Les praticiens ont d’abord à répondre à beaucoup de coups de fil, souvent pour rassurer les propriétaires d’animaux. Ensuite, il faut leur expliquer les nouvelles règles d’accès aux cliniques, en tenant compte des gestes barrière ainsi d’un contexte d’exercice très restreint : ce sont en effet les urgences et les animaux malades qui vont le devenir qui sont à prendre en charge, outre la permanence et la continuité des soins habituelles. Je rappelle que ces décisions ont été prises à l’unanimité des conseils régionaux et du conseil national de l’Ordre. Il n’est donc pas question de fermer les structures, sauf bien sûr en cas de contamination.
Quels sont les gestes barrière à observer, pour une consultation en clinique ?
D’abord, le rendez-vous doit être fixé par téléphone au préalable, de manière à ce que les clients ne se croisent pas. Ensuite, je pense qu’il faut s’organiser, pour les médicaments indispensables, un peu comme dans un « drive ». Par exemple, dans ma propre clinique, qui bénéficie d’un parking clôturé, je n’ouvre le portail qu’à une seule voiture à la fois. Ce doit être une personne seule, sans enfant, qui sonne. Je donne rendez-vous tous les quarts d’heure, ou toutes les demi-heures. Si c’est un animal à soigner, c’est nous qui ouvrons les portes aux propriétaires, nous restons toujours éloignés d’un mètre et j’ai organisé un parcours à l’intérieur où les propriétaires ne touchent à rien. Pour leur paiement, j’évite si possible les espèces, on privilégie au maximum la carte bancaire, et si le montant le permet, la carte bleue sans contact (quitte à faire deux paiements de suite, par exemple deux fois 25 € pour régler 50 €). Notre terminal bancaire a une cellophane dessus que l’on nettoie avec un désinfectant professionnel, un spray bactéricide et virucide. On a aussi placé une partie de notre personnel en chômage partiel. Quant à la femme de ménage, elle vient faire son travail en dehors des heures d’ouverture, tous les deux jours. Mes clients rentrent par une porte, et ils sortent par une autre. C’est évidemment à chaque vétérinaire de réfléchir à un parcours sans risque, en fonction de son agencement de locaux, et en se fiant à son bon sens.

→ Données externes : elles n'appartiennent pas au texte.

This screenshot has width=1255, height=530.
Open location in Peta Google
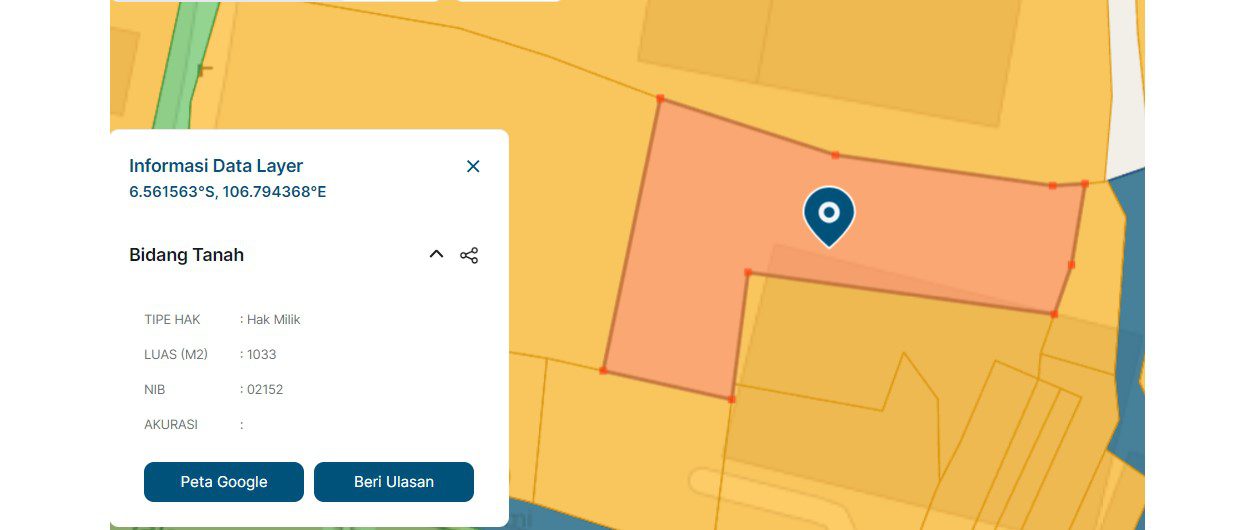click(224, 482)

Comment pratiquez-vous en rurale et en équine ?
Comme nous sommes dans le grand Est, au nord d’une zone que je qualifierais de la diagonale du vide - en terme de problème de maillage vétérinaire s’entend -, notre nouvelle clinique, construite depuis six ans, dispose d’une zone d’accueil pour les bovins, chevaux et autres petits ruminants… Une partie des animaux de rente vient donc à nous, à domicile ! Si l’on doit se rendre dans une ferme, le propriétaire, seul, peut tenir l’animal attaché à une longe (cheval) ou à un cornadis (bovin). Pour les consultations pulmonaires, abdominales ou les fouilles rectales, il est possible pour le praticien de se tenir à plus d’un mètre de distance du propriétaire. Personnellement, je trouve que notre exercice est généralement assez facile à gérer à l’air libre.
Enfin, quid de l’évolution de la pandémie ?

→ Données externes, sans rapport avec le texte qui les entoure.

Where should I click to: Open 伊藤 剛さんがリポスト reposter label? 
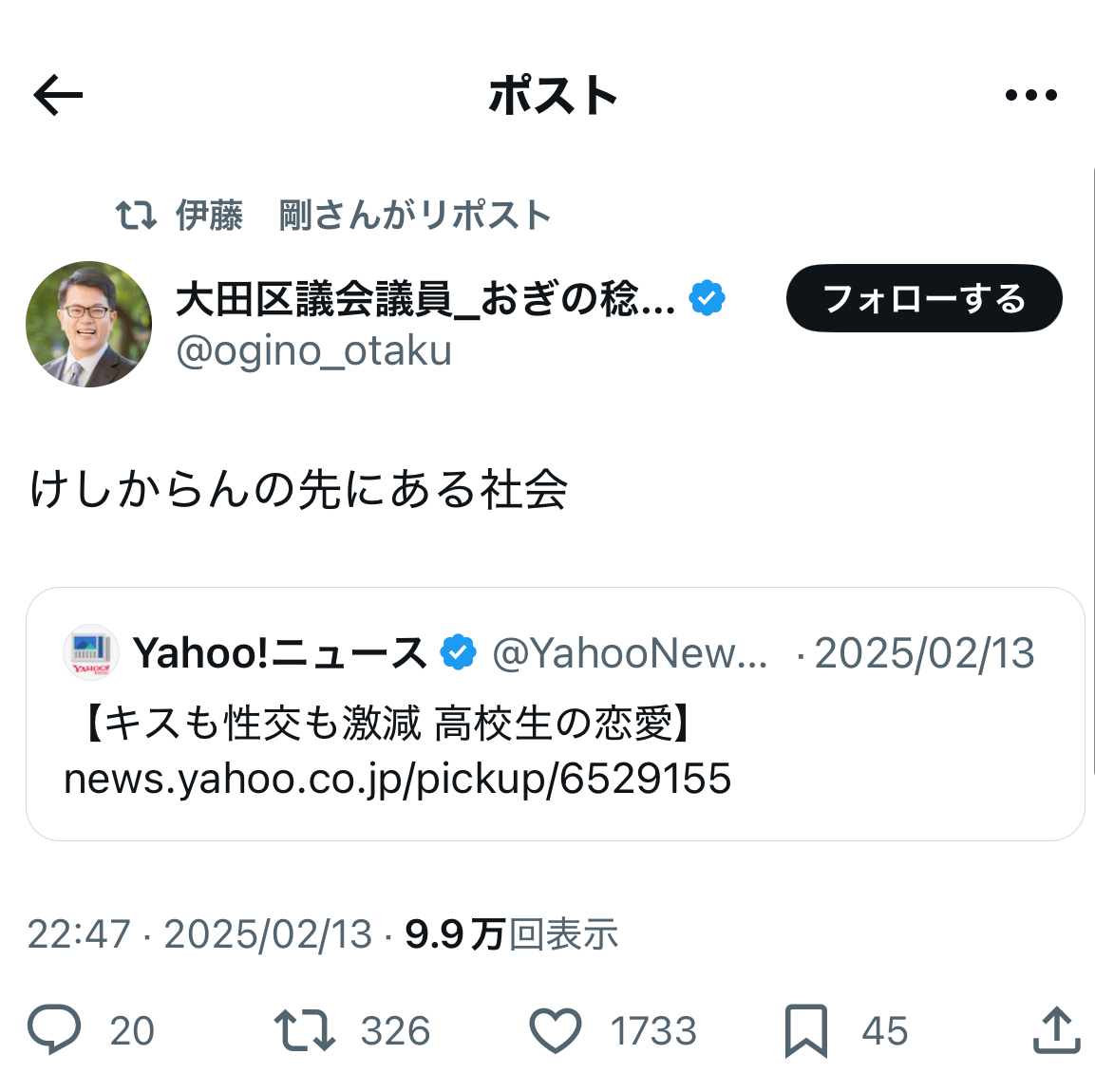(x=363, y=216)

Quinze jours seulement de confinement, a priori, cela me paraît court. Je pense qu’on est plutôt parti pour atteindre un pic pour environ la fin avril. Mais soyons clairs : plus le confinement et les mesures de précaution au travail, seront appliqués par l’ensemble des citoyens - vétérinaires compris - plus nous aurons collectivement de chance de rendre ce pic plus proche et moins important, et donc de réduire d’autant la période de confinement devant être observée par tout le monde.
Photo : Pour Jean-François Rubin, président du CRO Grand Est, l’urgence pour tous - vétérinaires compris - est à la lutte contre la pandémie, en continuant à travailler dans le cadre prescrit par le Conseil national de l’Ordre vétérinaire et l’État.